= Valerie Landau =

Valerie Landau is an American designer, author, and educational technologist. She managed the Center for Innovation and Excellence in Learning and was formerly Director of Assessment at Samuel Merritt University where she designed a software application that facilitates analysis and assessment of how effectively an organization is meeting their goals and objectives at course, program and institutional levels.

She worked with Internet pioneer Douglas Engelbart on creating educational networked improvement communities. Landau also collaborated on writing the book "The Engelbart Hypothesis: Dialogs with Douglas Engelbart" along with co-author Eileen Clegg. Her article "How Douglas Engelbart Invented the Future" was also featured in The Smithsonian Magazine.

She also is author of the seminal book on online education "Developing an Effective Online Course".

Landau, created educational multimedia projects at Round World Media was associate professor at California State University, Monterey, where she taught project studying and applying the Engelbart Hypothesis. The students created an online archive of Engelbart related events and videos.

She is an instructional and interaction designer and has worked on many award-winning projects, educational games and online courses.

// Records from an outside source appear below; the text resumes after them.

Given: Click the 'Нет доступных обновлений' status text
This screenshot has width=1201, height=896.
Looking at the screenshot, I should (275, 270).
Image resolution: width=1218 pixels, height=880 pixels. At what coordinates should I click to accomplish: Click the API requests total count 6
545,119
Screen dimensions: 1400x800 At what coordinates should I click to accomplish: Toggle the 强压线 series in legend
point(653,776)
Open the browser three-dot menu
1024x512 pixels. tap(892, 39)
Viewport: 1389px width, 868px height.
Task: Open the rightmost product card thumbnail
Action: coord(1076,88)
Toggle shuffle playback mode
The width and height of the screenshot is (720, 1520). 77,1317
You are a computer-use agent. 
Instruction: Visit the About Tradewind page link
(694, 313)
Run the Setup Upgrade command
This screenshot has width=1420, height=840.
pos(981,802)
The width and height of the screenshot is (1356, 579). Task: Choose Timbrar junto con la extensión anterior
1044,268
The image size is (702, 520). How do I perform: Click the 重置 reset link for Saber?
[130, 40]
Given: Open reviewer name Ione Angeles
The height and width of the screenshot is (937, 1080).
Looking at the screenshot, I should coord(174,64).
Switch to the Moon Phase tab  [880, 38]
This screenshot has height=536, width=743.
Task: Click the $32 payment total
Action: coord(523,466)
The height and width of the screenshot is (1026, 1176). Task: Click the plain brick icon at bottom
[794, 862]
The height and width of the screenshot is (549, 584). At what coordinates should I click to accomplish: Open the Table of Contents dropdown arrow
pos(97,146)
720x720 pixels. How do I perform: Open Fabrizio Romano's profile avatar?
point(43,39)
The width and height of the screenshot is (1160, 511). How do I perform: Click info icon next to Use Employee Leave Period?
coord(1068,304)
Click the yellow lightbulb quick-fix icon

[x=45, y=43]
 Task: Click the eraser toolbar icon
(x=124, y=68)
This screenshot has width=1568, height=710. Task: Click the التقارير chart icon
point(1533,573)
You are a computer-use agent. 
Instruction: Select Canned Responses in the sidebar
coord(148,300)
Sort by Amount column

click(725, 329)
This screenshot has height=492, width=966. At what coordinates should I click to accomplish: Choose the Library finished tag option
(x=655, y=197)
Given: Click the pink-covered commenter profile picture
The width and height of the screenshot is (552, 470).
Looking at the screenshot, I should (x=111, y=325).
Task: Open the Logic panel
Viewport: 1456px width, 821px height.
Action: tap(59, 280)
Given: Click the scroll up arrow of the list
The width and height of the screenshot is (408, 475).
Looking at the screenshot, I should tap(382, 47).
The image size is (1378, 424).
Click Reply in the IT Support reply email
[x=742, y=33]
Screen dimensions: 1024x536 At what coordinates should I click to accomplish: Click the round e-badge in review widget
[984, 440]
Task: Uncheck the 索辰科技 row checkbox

In addition, she leads high-level research delegations to Cuba.

==Early life==
Landau's parents are poet Nina Serrano and filmmaker Saul Landau. She attended some elementary school and high school in Cuba and worked alongside her father on three documentary films about Fidel Castro and the Cuban Revolution. She also worked with other documentary TV crews including German TV, and CBS show 60 Minutes with Lowell Bergman and Harry Reasoner. She co-founded Round World Media. Her brother is multi-Grammy nominate music producer, Greg Landau and her son, Camilo Landau is a Grammy Award-winning musician.

She began her career working under the legendary Brazilian educator Paulo Freire while working on the literacy campaign in Nicaragua.

She graduated from the Harvard Graduate School of Education from the Department of Human Development and Psychology with an emphasis in Technology in Education in 1996.